Prosecutors were convinced that Morgan Mengel wanted her husband dead and was just as guilty as her 22-year-old lover was for his murder. But after Stephen Shappell was convicted of first-degree murder for killing her husband in one of the Philadelphia area’s most sensationalistic murder cases, the judge declared a mistrial before a jury could decide Mengel’s fate last year. Then prosecutors found something so damaging to Mengel’s case that she could only plead guilty to her part in the murder of her husband. They discovered hundreds of text messages that Mengel and Shappell had exchanged. Messages that showed not only that the two were romantically involved, but also detailed how the couple plotted Mengel’s husband’s death.
On the day of the murder, the text messages showed how Mengel, a 37-year-old mother of three, was intent on having her husband killed. She demanded constant updates about the murder from Shappell and, at one point, suggested that her young lover invent an excuse to stop by her and her husband’s house so he could kill him there.
The widely reported transcripts of the text messages were to the point, as Shappell described in exact detail how he planned to kill Mengel’s husband:
Morgan: Uh, U okay?
Shappell: Ya I’m fine just waiting to see if the Snapple works take ur time with the spak plugs
Morgan: He drinkin’ it?
Shappell: Ya kinda, really just waiting for him to bend over I have a shovel in my hand haha
Morgan: Nice babe.
However, the plot didn’t go as planned. The Snapple that Shappell laced with nicotine did not have a major effect on the husband. The idea was that the poison would incapacitate the husband at the office of the landscaping business that he owned and where Shappell was an employee. When the poison didn’t work, Shappell began hitting him with a shovel. He ended up using three shovels to bludgeon him to death, breaking all three. Shappell then drove the body in his truck to a location near his old high school where he buried the husband in a shallow grave.

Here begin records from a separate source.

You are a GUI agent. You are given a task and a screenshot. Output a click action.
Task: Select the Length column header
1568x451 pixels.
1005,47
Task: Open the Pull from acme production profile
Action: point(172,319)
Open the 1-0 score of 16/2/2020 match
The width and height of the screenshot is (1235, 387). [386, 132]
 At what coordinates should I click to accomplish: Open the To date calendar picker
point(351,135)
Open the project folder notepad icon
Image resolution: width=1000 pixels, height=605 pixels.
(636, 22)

After the husband was dead, Mengel went to great lengths to mislead police who were investigating his disappearance by assuming her husband’s identity, according to Philly.com. She used his phone to send texts to reassure those worried about him that everything was okay as she attempted to trick them into thinking that the messages were from her husband. She hacked her husband’s Facebook account and posted “wants to be left alone” as his status, Philly.com reported.

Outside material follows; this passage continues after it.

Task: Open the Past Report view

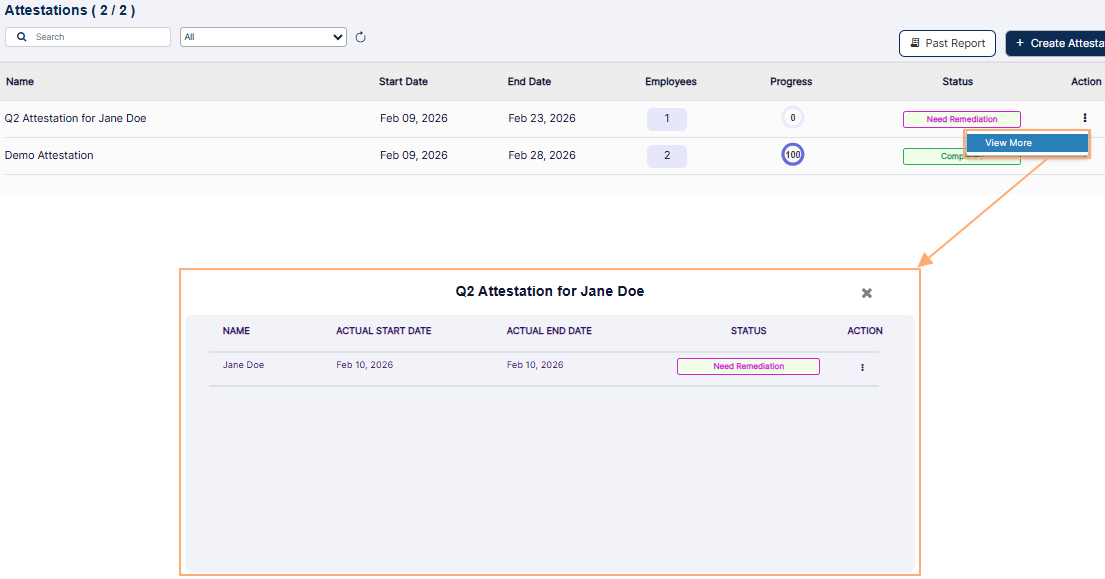Action: [946, 43]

When police officers contacted her, she said that her husband needed to spend time alone and showed them messages that she said her husband had sent her. They eventually insisted that they would have to begin investigating his disappearance as a missing person. At that point Mengel stalled for more time, insisting that she would contact her husband and that he would get in touch with them. She even contacted police to report that her husband’s family was harassing her with questions about his whereabouts.
The police caught on that something was not right. During the days that followed, investigators found the shovels with traces of blood on them, and eventually, the husband’s body where it had been dumped near the high school. They found a witness who saw Shappell leaving the Mengel residence a few days after the murder.
Another witness reported that Mengel had solicited others to kill her husband before she convinced her lover to commit the crime. She once complained that she could not afford to pay a hit man to do the job.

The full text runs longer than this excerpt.